The Carpenter employ'd in stocking the Anchors and the Seamen in getting the Ship ready for Sea. This morning we found the Staves of the Cask the Natives stole from us some time ago laying at the Watering place; but they had been Sencible enough to keep the Iron Hoops, and only return what to them was of no use.

Joseph Banks Journal
The night was spent tolerably well, the women cryd a little at first but were soon quieted by asurances that at all events they should not be hurt. At day break a large number of people gatherd about the fort many of them with weapons; we were intirely without defences so I made the best I could of it by going out among them. They wer[e] very civil and shewd much fear as they have done of me upon all occasions, probably because I never shewd the least of them but have upon all our quarrels gone immediately into the thickest of them. They told me that our people would soon return. Acordingly about 8 they did safe and sound, we saw them through our glasses go up the side and immediately dischargd our prisoners, making each such a present as we though[t] would please them with which some were well content. The prisoners from the ship were by this time coming ashore. They were receivd with much joy by the multitude; I met them from the boat but no sign of forgiveness could I see in their faces, they lookd sulky and affronted. I walkd with Oborea along the beach: 4 hoggs were soon offerd me, two from her and as many from Dootahah, I refusd them however positively unless they would sell them which they refusd to do. The rest of the morning was employd in getting the tents aboard, which was done by dinner time and we dind on board.
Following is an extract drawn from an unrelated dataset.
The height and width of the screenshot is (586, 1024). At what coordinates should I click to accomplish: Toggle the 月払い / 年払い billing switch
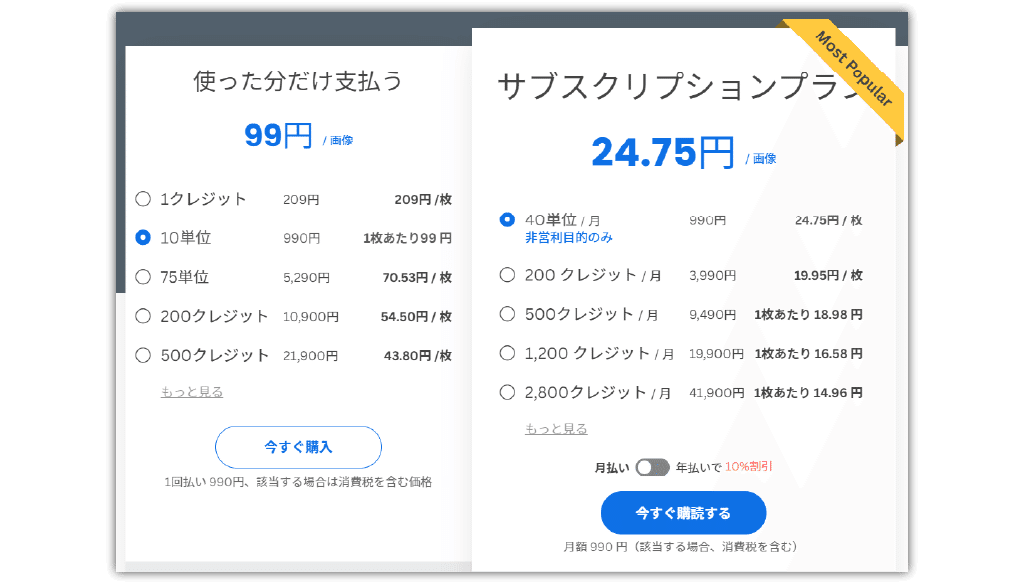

The small bower had been got up and the stock found to be so much worm eaten that we are obligd to make a new one, and as we have no hopes of the best bower being in better repair it is probable that we shall not get to sea this day or two.

On the morn of the 12th, Tupia came on board, he had renewd his resolves of going with us to England, a circumstance which gives me much satisfaction. He is certainly a most proper man, well born, cheif Tahowa or preist of this Island, consequently skilld in the mysteries of their religion; but what makes him more than any thing else desireable is his experience in the navigation of these people and knowledge of the Islands in these seas; he has told us the names of above 70, the most of which he has himself been at. The Captn refuses to take him on his own account, in my opinion sensibly enough, the goverment will never in all human probability take any notice of him; I therefore have resolvd to take him. Thank heaven I have a sufficiency and I do not know why I may not keep him as a curiosity, as well as some of my neighbours do lions and tygers at a larger expence than he will probably ever put me to; the amusement I shall have in his future conversation and the benefit he will be of to this ship, as well as what he may be if another should be sent into these seas, will I think fully repay me. As soon as he had made his mind known he said that he would go ashore and return in the evening, when he would make a signal for a boat to be sent off for him; he took with him a miniature picture of mine to shew his freinds and several little things to give them as parting presents. After dinner we went ashore to the Marai no Dootahah of which I was desirous to have a drawing made and had not yet done it. We no sooner landed than several of our freinds, those who were not totaly afronted at the imprisonment of the day before yesterday, came to meet us; we proceeded with them to Dootahahs house where was Oborea etc. They were glad to see us and a perfect reconciliation ensued, in consequence of which they promisd to visit us tomorrow morning to take their leave of us, as we told them that we should sail before noon. With them was Tupia who most willingly returnd in the boat with us aboard the ship where he took up his lodgins for the first time.